Despite very considerable research accomplishment between 1899 and 1991 and subsequently (for example — M.P. Collins in 1996 (ACI) which re-uses this graphic), a cursory review of contemporary ACI Journals may suggest the quest and support for concrete shear design theory and practice continues apace.
Hospital reconstruction and seismic strengthening provided continuous demand for construction design and engineering services in recent years. (See NISEE, Dec 9, 2011) In California, compliance with mandatory seismic performance objectives for critical health care facilities is largely supervised through the California Office of Statewide Planning and Development (OSPD). A hospital’s ability to function adequately after a large earthquake is dependent on the building’s structural components (a building’s primary load carrying system of foundation, columns, beams, floors, walls and roof), non-structural components (building elements such as ceilings, partitions, pipes, mechanical and electrical, that are not part of the structural load-bearing system), occupants (staff and patients) and contents (equipment, supplies, furnishings, etc.) remaining largely undamaged. Hospital serviceability after natural disaster relies on robust interconnectedness of lifeline systems (water, power, transportation, etc.) that support hospital services. The constitution of structural, non-structural and contents may provide unique seismic strengthening challenges for hospitals.
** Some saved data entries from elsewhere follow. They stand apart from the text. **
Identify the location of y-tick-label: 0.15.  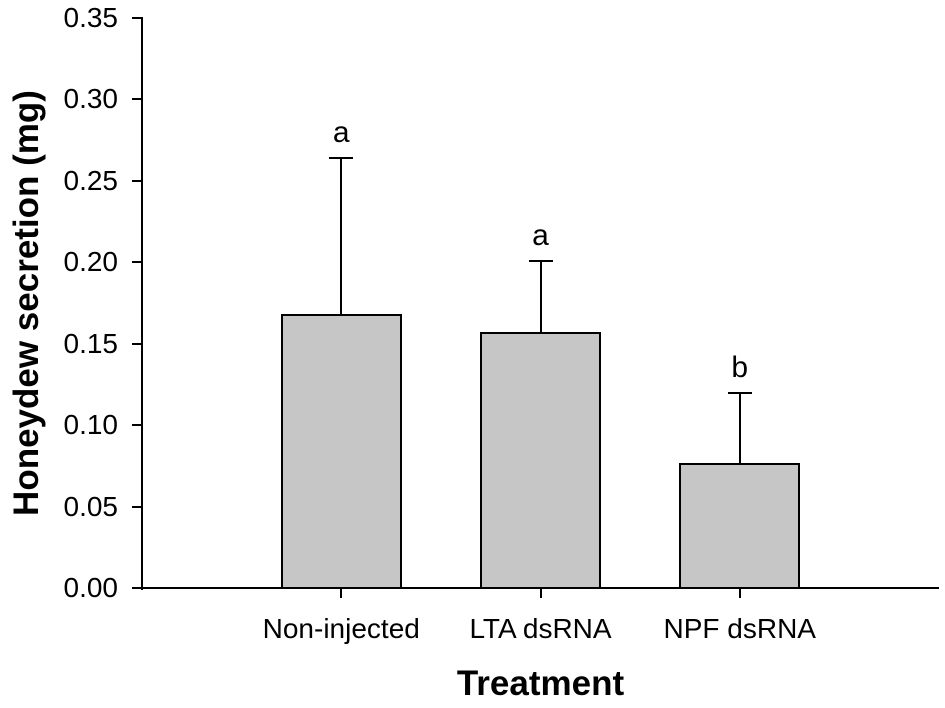
(91, 343).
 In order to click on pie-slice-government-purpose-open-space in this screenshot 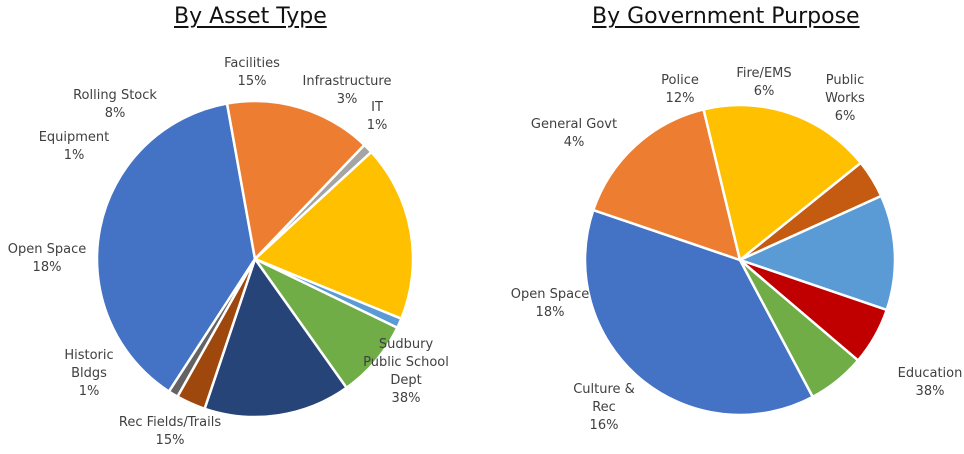, I will do `click(782, 182)`.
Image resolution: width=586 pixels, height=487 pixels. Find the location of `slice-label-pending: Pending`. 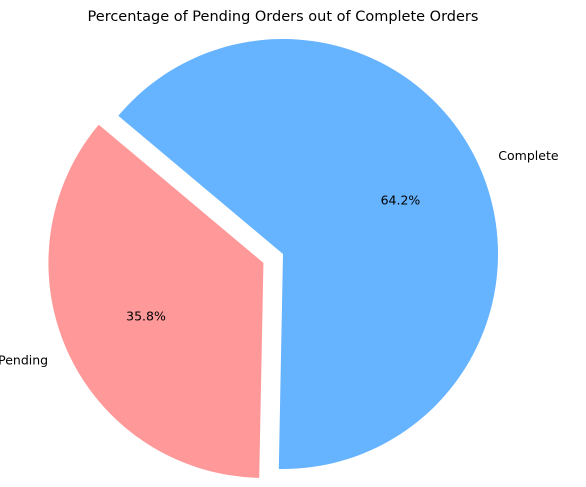

slice-label-pending: Pending is located at coordinates (24, 360).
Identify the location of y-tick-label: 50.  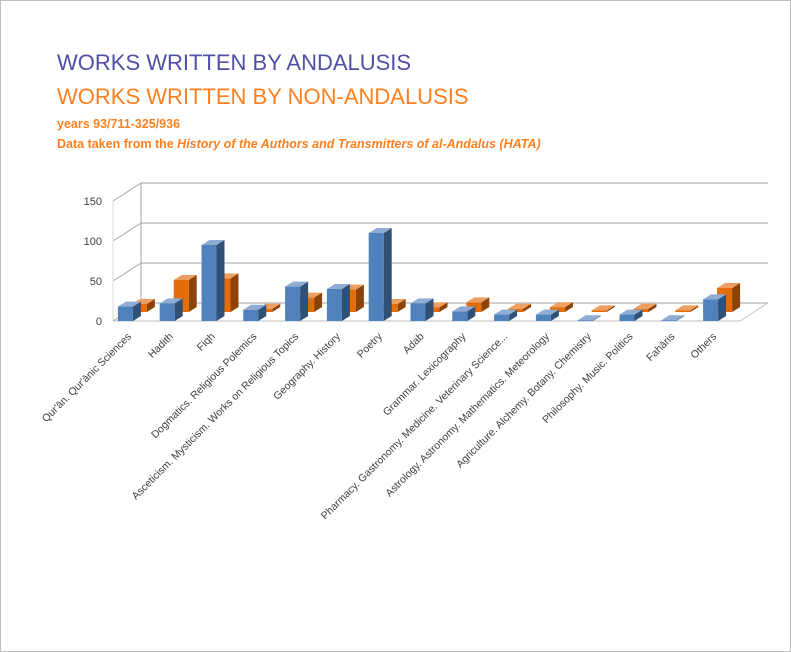
(96, 282).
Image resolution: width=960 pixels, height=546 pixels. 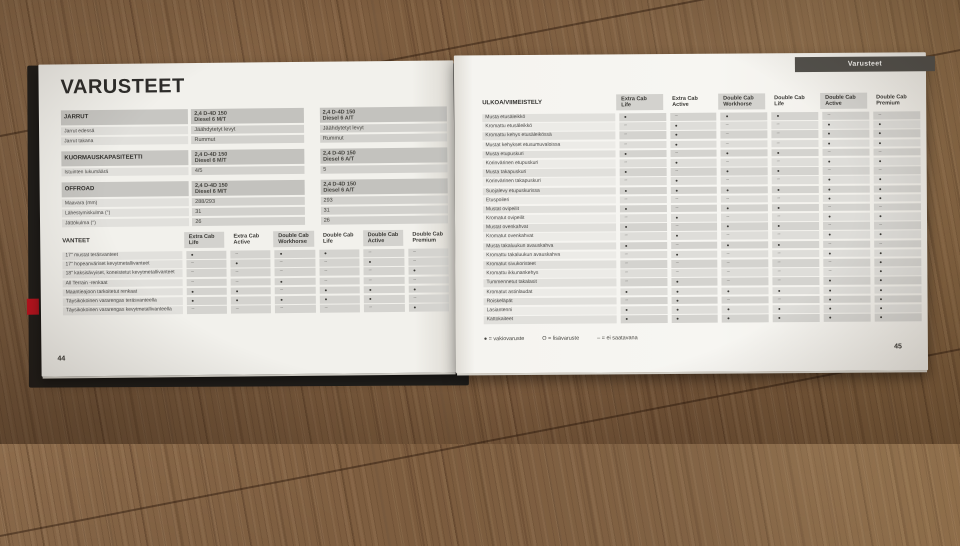 What do you see at coordinates (549, 127) in the screenshot?
I see `row-label: Kromattu etusäleikkö` at bounding box center [549, 127].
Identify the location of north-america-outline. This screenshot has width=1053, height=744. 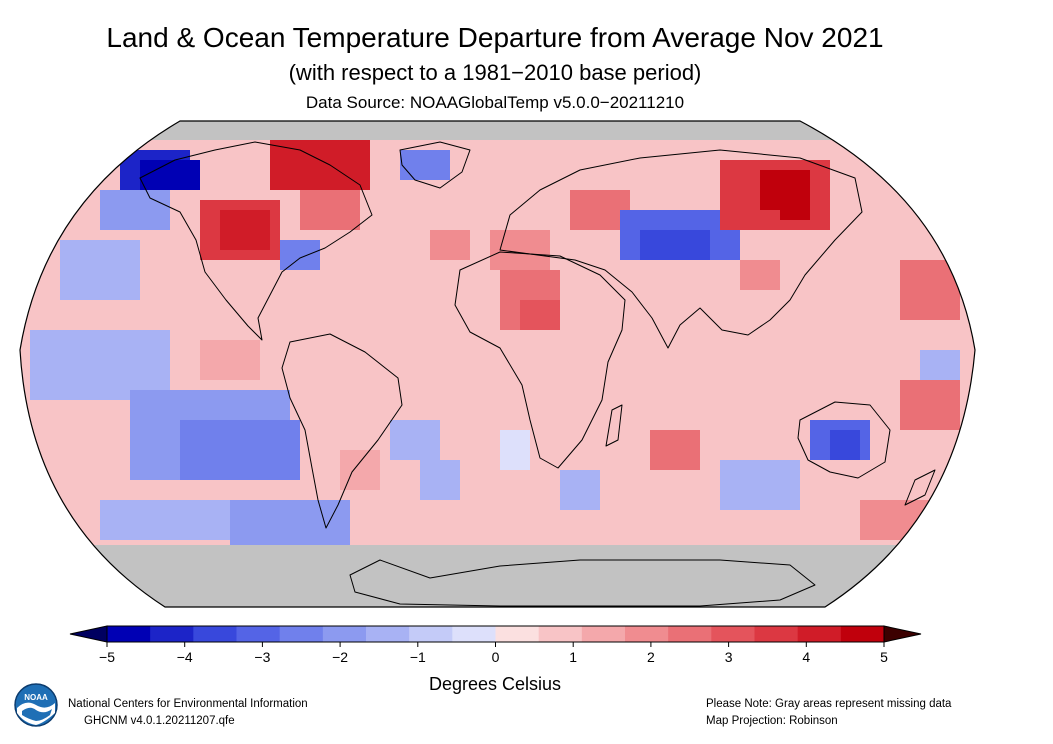
(256, 241).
For seismic strengthening of modern hospital buildings, reliable site-specific loss estimation techniques (e.g.: Blume-157) can account for structural and non-structural damage. Engineering building codes (e.g.: ICBO, FEMA, California Building Codes), applied research programs (e.g.: ATC-58, MCEER, Japan E-Defense) and sophisticated testing methodologies to analyze and strengthen structural and many non-structural systems to resist moderate to strong earthquake shaking or geotechnical damage are reasonably advanced. Video of recent shake-table testing at the University of California, San Diego (‘Building it Better: Earthquake-Resilient Hospitals for the Future’) confirms some ability to achieve both structural and non-structural hospital resilience after credible earthquakes in California.
More precise seismic fragility functions for hospital building contents and medical equipment (Zolfaghari, Porter, Furukawa) exist but experimental testing and verification of equipment fragility curves are confounded by prohibitive costs of testing very expensive medical equipment to a complete damage state (from high floor accelerations or from building displacements).
Similarly, analytical assessments of regional medical systems interconnectedness after natural disaster have been proposed (Lupoi, G. , Lupoi, A.) but can be fully tested only after a strong regional earthquake.